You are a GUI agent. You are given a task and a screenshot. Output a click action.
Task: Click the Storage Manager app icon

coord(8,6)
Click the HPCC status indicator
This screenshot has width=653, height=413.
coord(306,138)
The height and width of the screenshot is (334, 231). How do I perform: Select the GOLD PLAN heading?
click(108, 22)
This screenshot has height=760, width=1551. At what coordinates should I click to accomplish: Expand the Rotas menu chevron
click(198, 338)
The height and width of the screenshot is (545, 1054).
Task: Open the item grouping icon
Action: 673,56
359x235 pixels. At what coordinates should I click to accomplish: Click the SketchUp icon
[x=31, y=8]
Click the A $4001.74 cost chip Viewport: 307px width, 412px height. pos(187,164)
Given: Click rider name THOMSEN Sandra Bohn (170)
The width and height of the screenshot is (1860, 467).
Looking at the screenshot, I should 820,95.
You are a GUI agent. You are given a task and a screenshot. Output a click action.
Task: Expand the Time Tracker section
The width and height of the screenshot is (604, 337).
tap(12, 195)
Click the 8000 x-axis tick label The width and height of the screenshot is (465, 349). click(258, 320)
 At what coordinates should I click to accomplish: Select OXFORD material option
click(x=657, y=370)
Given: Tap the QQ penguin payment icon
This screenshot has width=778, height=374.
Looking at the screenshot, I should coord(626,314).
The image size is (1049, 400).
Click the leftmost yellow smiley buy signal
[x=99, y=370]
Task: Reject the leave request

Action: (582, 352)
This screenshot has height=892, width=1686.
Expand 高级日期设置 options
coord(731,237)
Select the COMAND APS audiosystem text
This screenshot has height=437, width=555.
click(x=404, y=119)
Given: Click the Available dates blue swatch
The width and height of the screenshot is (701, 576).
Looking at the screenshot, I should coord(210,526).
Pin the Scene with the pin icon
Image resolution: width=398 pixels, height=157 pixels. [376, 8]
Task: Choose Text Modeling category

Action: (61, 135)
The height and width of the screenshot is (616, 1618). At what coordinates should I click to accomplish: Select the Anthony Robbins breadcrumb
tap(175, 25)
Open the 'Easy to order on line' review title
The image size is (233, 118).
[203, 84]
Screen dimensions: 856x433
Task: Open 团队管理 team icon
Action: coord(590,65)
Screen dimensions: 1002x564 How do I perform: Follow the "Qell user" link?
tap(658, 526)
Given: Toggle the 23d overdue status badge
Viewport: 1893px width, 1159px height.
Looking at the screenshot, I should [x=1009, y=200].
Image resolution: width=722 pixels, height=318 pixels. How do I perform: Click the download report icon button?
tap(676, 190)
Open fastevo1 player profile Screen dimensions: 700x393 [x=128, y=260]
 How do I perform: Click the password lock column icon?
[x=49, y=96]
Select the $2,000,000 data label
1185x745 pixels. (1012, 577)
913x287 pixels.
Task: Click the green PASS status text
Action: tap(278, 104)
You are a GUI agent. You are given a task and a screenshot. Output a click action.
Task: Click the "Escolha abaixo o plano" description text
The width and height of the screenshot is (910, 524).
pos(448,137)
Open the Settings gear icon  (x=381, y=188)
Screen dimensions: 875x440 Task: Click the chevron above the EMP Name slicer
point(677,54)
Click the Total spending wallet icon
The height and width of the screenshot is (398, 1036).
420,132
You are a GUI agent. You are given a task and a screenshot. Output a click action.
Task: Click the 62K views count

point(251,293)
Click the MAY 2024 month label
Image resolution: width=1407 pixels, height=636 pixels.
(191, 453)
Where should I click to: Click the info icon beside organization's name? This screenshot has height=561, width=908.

::::

**Task details**
Your task is to print all of the records exactly.

**Completed task**
You are a GUI agent. You are given a task and a screenshot. Output a click action.
Task: Click the Storage Manager app icon

coord(8,6)
Click the HPCC status indicator
This screenshot has width=653, height=413.
coord(306,138)
The height and width of the screenshot is (334, 231). How do I perform: Select the GOLD PLAN heading?
click(108, 22)
This screenshot has height=760, width=1551. At what coordinates should I click to accomplish: Expand the Rotas menu chevron
click(198, 338)
The height and width of the screenshot is (545, 1054).
Task: Open the item grouping icon
Action: 673,56
359x235 pixels. At what coordinates should I click to accomplish: Click the SketchUp icon
[x=31, y=8]
Click the A $4001.74 cost chip Viewport: 307px width, 412px height. pos(187,164)
Given: Click rider name THOMSEN Sandra Bohn (170)
The width and height of the screenshot is (1860, 467).
Looking at the screenshot, I should 820,95.
You are a GUI agent. You are given a task and a screenshot. Output a click action.
Task: Expand the Time Tracker section
The width and height of the screenshot is (604, 337).
tap(12, 195)
Click the 8000 x-axis tick label The width and height of the screenshot is (465, 349). click(258, 320)
 At what coordinates should I click to accomplish: Select OXFORD material option
click(x=657, y=370)
Given: Tap the QQ penguin payment icon
This screenshot has width=778, height=374.
Looking at the screenshot, I should coord(626,314).
The image size is (1049, 400).
Click the leftmost yellow smiley buy signal
[x=99, y=370]
Task: Reject the leave request

Action: (582, 352)
This screenshot has height=892, width=1686.
Expand 高级日期设置 options
coord(731,237)
Select the COMAND APS audiosystem text
This screenshot has height=437, width=555.
click(x=404, y=119)
Given: Click the Available dates blue swatch
The width and height of the screenshot is (701, 576).
Looking at the screenshot, I should coord(210,526).
Pin the Scene with the pin icon
Image resolution: width=398 pixels, height=157 pixels. [376, 8]
Task: Choose Text Modeling category

Action: (61, 135)
The height and width of the screenshot is (616, 1618). At what coordinates should I click to accomplish: Select the Anthony Robbins breadcrumb
tap(175, 25)
Open the 'Easy to order on line' review title
The image size is (233, 118).
[203, 84]
Screen dimensions: 856x433
Task: Open 团队管理 team icon
Action: coord(590,65)
Screen dimensions: 1002x564 How do I perform: Follow the "Qell user" link?
tap(658, 526)
Given: Toggle the 23d overdue status badge
Viewport: 1893px width, 1159px height.
Looking at the screenshot, I should [x=1009, y=200].
Image resolution: width=722 pixels, height=318 pixels. How do I perform: Click the download report icon button?
tap(676, 190)
Open fastevo1 player profile Screen dimensions: 700x393 [x=128, y=260]
 How do I perform: Click the password lock column icon?
[x=49, y=96]
Select the $2,000,000 data label
1185x745 pixels. (1012, 577)
913x287 pixels.
Task: Click the green PASS status text
Action: tap(278, 104)
You are a GUI agent. You are given a task and a screenshot. Output a click action.
Task: Click the "Escolha abaixo o plano" description text
The width and height of the screenshot is (910, 524).
pos(448,137)
Open the Settings gear icon  (x=381, y=188)
Screen dimensions: 875x440 Task: Click the chevron above the EMP Name slicer
point(677,54)
Click the Total spending wallet icon
The height and width of the screenshot is (398, 1036).
420,132
You are a GUI agent. You are given a task and a screenshot. Output a click action.
Task: Click the 62K views count

point(251,293)
Click the MAY 2024 month label
Image resolution: width=1407 pixels, height=636 pixels.
(191, 453)
Where should I click to: Click the info icon beside organization's name? This screenshot has height=561, width=908.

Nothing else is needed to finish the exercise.